= Beginning of Section =

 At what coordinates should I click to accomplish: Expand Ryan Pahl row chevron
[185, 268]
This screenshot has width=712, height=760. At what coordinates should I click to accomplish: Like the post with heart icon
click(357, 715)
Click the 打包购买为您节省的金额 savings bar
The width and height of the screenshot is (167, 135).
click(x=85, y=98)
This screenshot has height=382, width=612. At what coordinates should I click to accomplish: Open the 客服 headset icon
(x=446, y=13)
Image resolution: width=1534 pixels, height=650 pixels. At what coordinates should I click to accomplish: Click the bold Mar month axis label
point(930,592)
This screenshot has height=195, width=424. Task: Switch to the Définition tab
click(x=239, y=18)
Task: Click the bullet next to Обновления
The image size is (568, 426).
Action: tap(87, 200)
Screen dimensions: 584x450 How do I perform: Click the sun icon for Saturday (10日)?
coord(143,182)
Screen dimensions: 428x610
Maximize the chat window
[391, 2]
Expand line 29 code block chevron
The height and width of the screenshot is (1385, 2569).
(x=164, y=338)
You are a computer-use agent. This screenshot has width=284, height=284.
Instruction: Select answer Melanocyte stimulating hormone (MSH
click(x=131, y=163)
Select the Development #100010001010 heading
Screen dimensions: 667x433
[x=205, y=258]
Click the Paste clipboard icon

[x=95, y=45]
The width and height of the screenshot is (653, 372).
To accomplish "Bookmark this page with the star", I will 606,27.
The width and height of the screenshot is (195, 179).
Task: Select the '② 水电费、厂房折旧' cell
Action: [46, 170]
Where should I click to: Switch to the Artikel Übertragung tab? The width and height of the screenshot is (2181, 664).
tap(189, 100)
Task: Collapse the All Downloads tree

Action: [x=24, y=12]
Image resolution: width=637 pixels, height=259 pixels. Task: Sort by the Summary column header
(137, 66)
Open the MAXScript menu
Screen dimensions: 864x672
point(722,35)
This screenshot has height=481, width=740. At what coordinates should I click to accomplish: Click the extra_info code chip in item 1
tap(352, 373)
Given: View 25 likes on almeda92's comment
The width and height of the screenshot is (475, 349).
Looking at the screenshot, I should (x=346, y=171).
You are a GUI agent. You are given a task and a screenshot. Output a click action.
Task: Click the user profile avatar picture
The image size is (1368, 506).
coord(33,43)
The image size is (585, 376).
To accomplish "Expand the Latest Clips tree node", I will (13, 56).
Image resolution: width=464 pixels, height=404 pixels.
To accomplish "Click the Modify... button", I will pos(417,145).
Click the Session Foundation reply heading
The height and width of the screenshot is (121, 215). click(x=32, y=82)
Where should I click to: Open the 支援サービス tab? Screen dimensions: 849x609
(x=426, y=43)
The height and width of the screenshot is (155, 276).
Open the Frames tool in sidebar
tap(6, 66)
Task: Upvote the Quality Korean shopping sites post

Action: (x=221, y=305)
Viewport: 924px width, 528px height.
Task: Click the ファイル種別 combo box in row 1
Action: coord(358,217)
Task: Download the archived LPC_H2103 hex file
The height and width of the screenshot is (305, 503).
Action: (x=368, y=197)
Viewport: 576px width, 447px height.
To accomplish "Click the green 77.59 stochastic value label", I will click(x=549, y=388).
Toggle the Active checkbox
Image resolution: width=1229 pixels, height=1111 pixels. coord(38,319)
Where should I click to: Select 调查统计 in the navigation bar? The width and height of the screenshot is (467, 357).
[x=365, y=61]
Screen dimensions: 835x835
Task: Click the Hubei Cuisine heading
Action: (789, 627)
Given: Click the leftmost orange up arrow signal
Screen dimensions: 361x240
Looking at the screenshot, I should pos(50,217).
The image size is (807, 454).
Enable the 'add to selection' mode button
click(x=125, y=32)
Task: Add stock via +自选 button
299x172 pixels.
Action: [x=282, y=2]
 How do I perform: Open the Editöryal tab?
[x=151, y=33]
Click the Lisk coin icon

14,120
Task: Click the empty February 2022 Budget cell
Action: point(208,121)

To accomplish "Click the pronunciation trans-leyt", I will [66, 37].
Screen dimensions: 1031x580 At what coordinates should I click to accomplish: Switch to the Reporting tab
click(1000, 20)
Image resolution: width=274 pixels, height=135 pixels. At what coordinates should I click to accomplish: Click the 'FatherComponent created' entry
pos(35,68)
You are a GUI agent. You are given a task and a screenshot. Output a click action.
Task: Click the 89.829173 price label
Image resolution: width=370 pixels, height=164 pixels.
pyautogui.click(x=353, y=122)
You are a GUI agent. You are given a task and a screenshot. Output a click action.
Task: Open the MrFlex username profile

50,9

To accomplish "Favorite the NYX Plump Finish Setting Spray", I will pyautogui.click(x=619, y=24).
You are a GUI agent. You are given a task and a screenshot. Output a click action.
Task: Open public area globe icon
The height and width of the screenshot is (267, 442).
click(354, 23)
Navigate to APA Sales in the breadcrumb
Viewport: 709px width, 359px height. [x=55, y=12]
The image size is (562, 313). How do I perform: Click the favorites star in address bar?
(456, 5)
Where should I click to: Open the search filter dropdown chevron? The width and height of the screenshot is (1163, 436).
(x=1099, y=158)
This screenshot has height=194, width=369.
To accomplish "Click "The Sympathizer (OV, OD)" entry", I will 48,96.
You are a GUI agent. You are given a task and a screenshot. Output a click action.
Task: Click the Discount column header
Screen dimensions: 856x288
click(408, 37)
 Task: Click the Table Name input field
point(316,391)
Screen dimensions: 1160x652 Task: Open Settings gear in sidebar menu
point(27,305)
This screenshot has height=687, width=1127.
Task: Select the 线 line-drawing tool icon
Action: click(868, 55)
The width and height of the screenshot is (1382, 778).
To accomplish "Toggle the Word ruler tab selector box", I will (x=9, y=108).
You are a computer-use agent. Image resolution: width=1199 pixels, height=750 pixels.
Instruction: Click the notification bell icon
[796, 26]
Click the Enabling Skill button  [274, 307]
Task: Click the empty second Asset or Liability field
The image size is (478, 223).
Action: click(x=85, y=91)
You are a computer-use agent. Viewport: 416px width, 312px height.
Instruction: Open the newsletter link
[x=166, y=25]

= End of Section =

* WORK INSTRUCTIONS: All lines above are to be transcribed exactly.

* ANSWER:
 At what coordinates should I click to accomplish: Expand Ryan Pahl row chevron
[185, 268]
This screenshot has width=712, height=760. At what coordinates should I click to accomplish: Like the post with heart icon
click(357, 715)
Click the 打包购买为您节省的金额 savings bar
The width and height of the screenshot is (167, 135).
click(x=85, y=98)
This screenshot has height=382, width=612. At what coordinates should I click to accomplish: Open the 客服 headset icon
(x=446, y=13)
Image resolution: width=1534 pixels, height=650 pixels. At what coordinates should I click to accomplish: Click the bold Mar month axis label
point(930,592)
This screenshot has height=195, width=424. Task: Switch to the Définition tab
click(x=239, y=18)
Task: Click the bullet next to Обновления
The image size is (568, 426).
Action: tap(87, 200)
Screen dimensions: 584x450 How do I perform: Click the sun icon for Saturday (10日)?
coord(143,182)
Screen dimensions: 428x610
Maximize the chat window
[391, 2]
Expand line 29 code block chevron
The height and width of the screenshot is (1385, 2569).
(x=164, y=338)
You are a computer-use agent. This screenshot has width=284, height=284.
Instruction: Select answer Melanocyte stimulating hormone (MSH
click(x=131, y=163)
Select the Development #100010001010 heading
Screen dimensions: 667x433
[x=205, y=258]
Click the Paste clipboard icon

[x=95, y=45]
The width and height of the screenshot is (653, 372).
To accomplish "Bookmark this page with the star", I will 606,27.
The width and height of the screenshot is (195, 179).
Task: Select the '② 水电费、厂房折旧' cell
Action: [46, 170]
Where should I click to: Switch to the Artikel Übertragung tab? The width and height of the screenshot is (2181, 664).
tap(189, 100)
Task: Collapse the All Downloads tree

Action: [x=24, y=12]
Image resolution: width=637 pixels, height=259 pixels. Task: Sort by the Summary column header
(137, 66)
Open the MAXScript menu
Screen dimensions: 864x672
point(722,35)
This screenshot has height=481, width=740. At what coordinates should I click to accomplish: Click the extra_info code chip in item 1
tap(352, 373)
Given: View 25 likes on almeda92's comment
The width and height of the screenshot is (475, 349).
Looking at the screenshot, I should (x=346, y=171).
You are a GUI agent. You are given a task and a screenshot. Output a click action.
Task: Click the user profile avatar picture
The image size is (1368, 506).
coord(33,43)
The image size is (585, 376).
To accomplish "Expand the Latest Clips tree node", I will (13, 56).
Image resolution: width=464 pixels, height=404 pixels.
To accomplish "Click the Modify... button", I will pos(417,145).
Click the Session Foundation reply heading
The height and width of the screenshot is (121, 215). click(x=32, y=82)
Where should I click to: Open the 支援サービス tab? Screen dimensions: 849x609
(x=426, y=43)
The height and width of the screenshot is (155, 276).
Open the Frames tool in sidebar
tap(6, 66)
Task: Upvote the Quality Korean shopping sites post

Action: (x=221, y=305)
Viewport: 924px width, 528px height.
Task: Click the ファイル種別 combo box in row 1
Action: coord(358,217)
Task: Download the archived LPC_H2103 hex file
The height and width of the screenshot is (305, 503).
Action: (x=368, y=197)
Viewport: 576px width, 447px height.
To accomplish "Click the green 77.59 stochastic value label", I will click(x=549, y=388).
Toggle the Active checkbox
Image resolution: width=1229 pixels, height=1111 pixels. coord(38,319)
Where should I click to: Select 调查统计 in the navigation bar? The width and height of the screenshot is (467, 357).
[x=365, y=61]
Screen dimensions: 835x835
Task: Click the Hubei Cuisine heading
Action: (789, 627)
Given: Click the leftmost orange up arrow signal
Screen dimensions: 361x240
Looking at the screenshot, I should pos(50,217).
The image size is (807, 454).
Enable the 'add to selection' mode button
click(x=125, y=32)
Task: Add stock via +自选 button
299x172 pixels.
Action: [x=282, y=2]
 How do I perform: Open the Editöryal tab?
[x=151, y=33]
Click the Lisk coin icon

14,120
Task: Click the empty February 2022 Budget cell
Action: point(208,121)

To accomplish "Click the pronunciation trans-leyt", I will [66, 37].
Screen dimensions: 1031x580 At what coordinates should I click to accomplish: Switch to the Reporting tab
click(1000, 20)
Image resolution: width=274 pixels, height=135 pixels. At what coordinates should I click to accomplish: Click the 'FatherComponent created' entry
pos(35,68)
You are a GUI agent. You are given a task and a screenshot. Output a click action.
Task: Click the 89.829173 price label
Image resolution: width=370 pixels, height=164 pixels.
pyautogui.click(x=353, y=122)
You are a GUI agent. You are given a task and a screenshot. Output a click action.
Task: Open the MrFlex username profile

50,9

To accomplish "Favorite the NYX Plump Finish Setting Spray", I will pyautogui.click(x=619, y=24).
You are a GUI agent. You are given a task and a screenshot. Output a click action.
Task: Open public area globe icon
The height and width of the screenshot is (267, 442).
click(354, 23)
Navigate to APA Sales in the breadcrumb
Viewport: 709px width, 359px height. [x=55, y=12]
The image size is (562, 313). How do I perform: Click the favorites star in address bar?
(456, 5)
Where should I click to: Open the search filter dropdown chevron? The width and height of the screenshot is (1163, 436).
(x=1099, y=158)
This screenshot has height=194, width=369.
To accomplish "Click "The Sympathizer (OV, OD)" entry", I will 48,96.
You are a GUI agent. You are given a task and a screenshot. Output a click action.
Task: Click the Discount column header
Screen dimensions: 856x288
click(408, 37)
 Task: Click the Table Name input field
point(316,391)
Screen dimensions: 1160x652 Task: Open Settings gear in sidebar menu
point(27,305)
This screenshot has height=687, width=1127.
Task: Select the 线 line-drawing tool icon
Action: click(868, 55)
The width and height of the screenshot is (1382, 778).
To accomplish "Toggle the Word ruler tab selector box", I will (x=9, y=108).
You are a computer-use agent. Image resolution: width=1199 pixels, height=750 pixels.
Instruction: Click the notification bell icon
[796, 26]
Click the Enabling Skill button  [274, 307]
Task: Click the empty second Asset or Liability field
The image size is (478, 223).
Action: click(x=85, y=91)
You are a computer-use agent. Viewport: 416px width, 312px height.
Instruction: Open the newsletter link
[x=166, y=25]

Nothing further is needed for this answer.